Le syndicaliste Narendranath Gopee déplore le manque d’organisation dans la distribution des tablettes tactiles dans les collèges.

«Il n’y a pas de politique bien définie en ce qui concerne la distribution des tablettes aux étudiants. "Ena sertin lekol fini gagne, ena pa encor gagne pe kontinie distribué. Pena dele exact kot enn zanfan pu gagn zot table", réagit le syndicaliste Narendranath Gopee. Alors que la distribution des tablettes dans les collèges qui ont déjà complété toutes les formalités d’enregistrement est prévue à partir de ce lundi 9 juin, les enseignants et les syndicalistes montent au créneau et déplorent le «cafouillage» autour de cet exercice.

«C’est un problème conflictuel. D’une part, on a les parents et, de l’autre côté, la réforme éducationnelle: les parents qui viennent en avant pour dire que ces outils serviront à aider leurs enfants.
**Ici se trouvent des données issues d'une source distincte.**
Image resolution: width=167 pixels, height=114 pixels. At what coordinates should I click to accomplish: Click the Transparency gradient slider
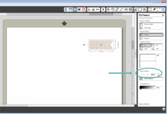148,88
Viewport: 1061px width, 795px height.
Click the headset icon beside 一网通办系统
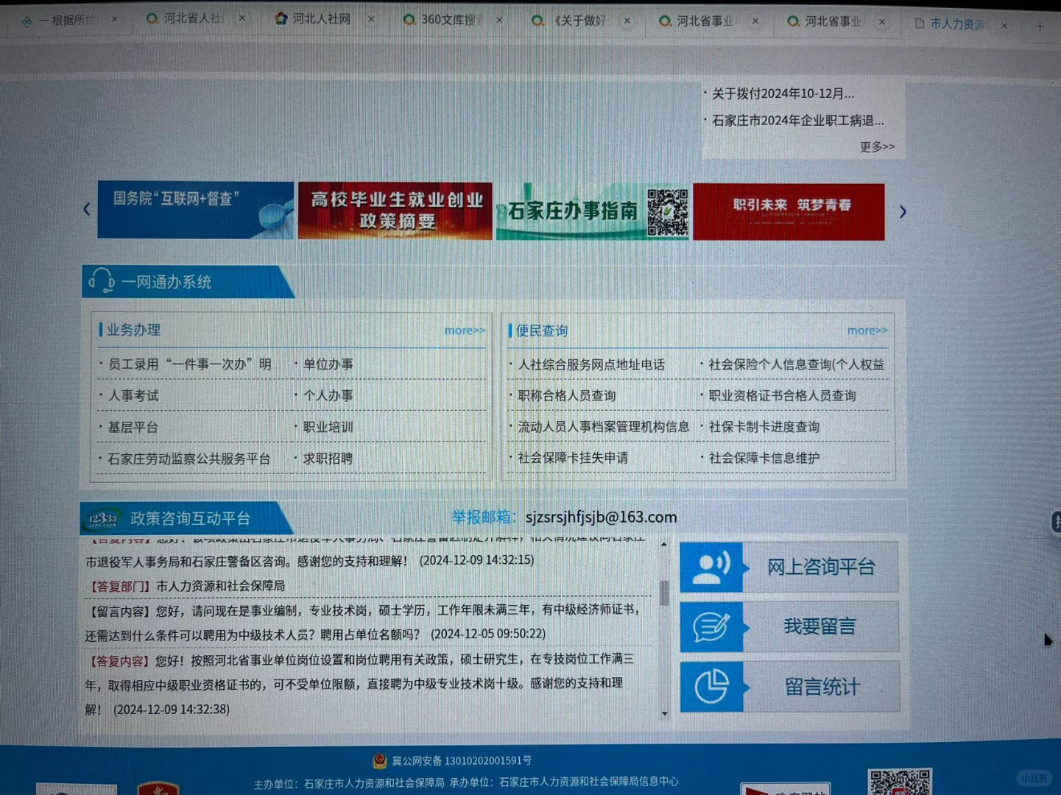(102, 280)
Mais, le projet est très mal établi !» déplore le président  de la Federation of Civil Service and Other Unions. Et, selon lui, «ce projet ne rapportera pas les fruits attendus».

> Le syndicaliste Narendranath Gopee commente le manque d’organisation autour de la distribution des tablettes tactiles aux élèves.

Le «pledge» de la discorde

Par ailleurs, du côté des enseignants, ces tablettes tactiles posent également problème. Ces derniers ont reçu un mail du ministère concernant la signature d’un «pledge». Ils déclarent que plusieurs points y relatifs sont à revoir. Catégoriques, ces enseignants soutiennent qu’ils ne signeront pas le formulaire. De plus, il semblerait, selon eux, que le contenu du mail ressemble plutôt à un contrat plutôt qu’à un «pledge».

Ce document en question stipule que ce sont les enseignants qui devront payer si les accessoires liés à la tablette, notamment, la batterie, l’adaptateur ou encore les écouteurs se perdent. «Les enseignants ne peuvent  être tenus pour responsables, à moins qu’une enquête de la police détermine que l’enseignant est coupable de la perte de ces accessoires», conteste le président de l’Education Officers Union, Ally Yearoo.

Ainsi, le mot d’ordre passé par les syndicats : que les enseignants ne signent pas ce «pledge».

L’un des  règlements inscrits sur le «pledge» indique que les enseignants devront ramener leurs tablettes chez eux chaque jour et la recharger tous les soirs. Mais, selon ces derniers, il est préférable que l’outil soit gardé à l’école étant donné qu’il s’agit de la propriété de l’Etat. «Plusieurs enseignants voyagent en voiture et ne rentrent pas chez eux immédiatement après l’école. Que se passerait-il si une tablette est égarée ou endommagée alors qu’elle a été laissée dans un véhicule ?» soutient Ally Yearoo.

Du côté des parents, c’est le même refrain. Ils ont été également avertis qu’en cas de perte de la tablette, ils devront  en assumer l’entière responsabilité. Une enquête sera bien entendu faite pour déterminer déjà si l’appareil a été volé par manque de vigilance. «Comment fera mon enfant s’il doit se rendre au cours d’éducation physique ou sur un terrain de sport ? Nous savons déjà que les vols de livres et de portables sont courants. C’est pareil pour les tablettes qui sont très prisées», déclare un parent d’élève.

Sollicité par l’express à ce propos, une source au sein du ministère de l’Education avance que les bénéficiaires des tablettes devront prendre les mesures nécessaires pour prévenir tout vol. «D’ailleurs, les élèves dont les parents ne signeront pas le contrat d’assurance n’obtiendront pas de tablette», précise celle-ci.